::: Input data :::

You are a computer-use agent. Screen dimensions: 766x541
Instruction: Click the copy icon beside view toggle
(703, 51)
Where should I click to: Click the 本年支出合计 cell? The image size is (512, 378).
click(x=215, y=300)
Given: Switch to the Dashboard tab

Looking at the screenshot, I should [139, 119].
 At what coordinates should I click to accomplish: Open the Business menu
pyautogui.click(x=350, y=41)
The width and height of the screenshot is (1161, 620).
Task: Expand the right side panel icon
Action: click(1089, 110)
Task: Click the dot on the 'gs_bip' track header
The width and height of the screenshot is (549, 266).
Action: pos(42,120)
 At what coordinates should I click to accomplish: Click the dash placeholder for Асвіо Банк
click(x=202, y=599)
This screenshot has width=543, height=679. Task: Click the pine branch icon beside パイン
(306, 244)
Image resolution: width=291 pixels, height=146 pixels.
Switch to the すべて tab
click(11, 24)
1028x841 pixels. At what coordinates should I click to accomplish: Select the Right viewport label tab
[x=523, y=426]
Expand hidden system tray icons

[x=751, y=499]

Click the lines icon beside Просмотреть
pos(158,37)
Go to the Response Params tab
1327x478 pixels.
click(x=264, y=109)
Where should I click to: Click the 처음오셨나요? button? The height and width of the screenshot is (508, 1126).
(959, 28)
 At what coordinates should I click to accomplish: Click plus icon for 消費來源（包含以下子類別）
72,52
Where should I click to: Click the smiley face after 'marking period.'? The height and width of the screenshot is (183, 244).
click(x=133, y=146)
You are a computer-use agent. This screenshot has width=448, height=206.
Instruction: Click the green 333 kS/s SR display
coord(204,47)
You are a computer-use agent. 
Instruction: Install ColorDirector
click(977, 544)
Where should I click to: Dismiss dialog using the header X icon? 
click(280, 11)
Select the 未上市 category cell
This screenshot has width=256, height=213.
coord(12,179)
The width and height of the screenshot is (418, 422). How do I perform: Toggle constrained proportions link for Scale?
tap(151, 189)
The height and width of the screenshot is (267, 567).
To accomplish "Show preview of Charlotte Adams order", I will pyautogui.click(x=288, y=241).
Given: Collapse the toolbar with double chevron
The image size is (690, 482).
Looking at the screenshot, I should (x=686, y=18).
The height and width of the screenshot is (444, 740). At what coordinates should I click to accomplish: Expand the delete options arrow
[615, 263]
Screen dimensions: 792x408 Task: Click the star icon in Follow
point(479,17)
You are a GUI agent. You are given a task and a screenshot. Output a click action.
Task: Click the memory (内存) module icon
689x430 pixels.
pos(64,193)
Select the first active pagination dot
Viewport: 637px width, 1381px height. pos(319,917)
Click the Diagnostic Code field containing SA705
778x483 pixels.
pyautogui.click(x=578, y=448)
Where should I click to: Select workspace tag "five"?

:::

» **Work request**: Search the entries for the word "agent" and gather every line where it appears.

» **Exercise result**:
You are a computer-use agent. Screen dimensions: 766x541
You are a computer-use agent. This screenshot has width=448, height=206.
You are a computer-use agent. 
You are a GUI agent. You are given a task and a screenshot. Output a click action.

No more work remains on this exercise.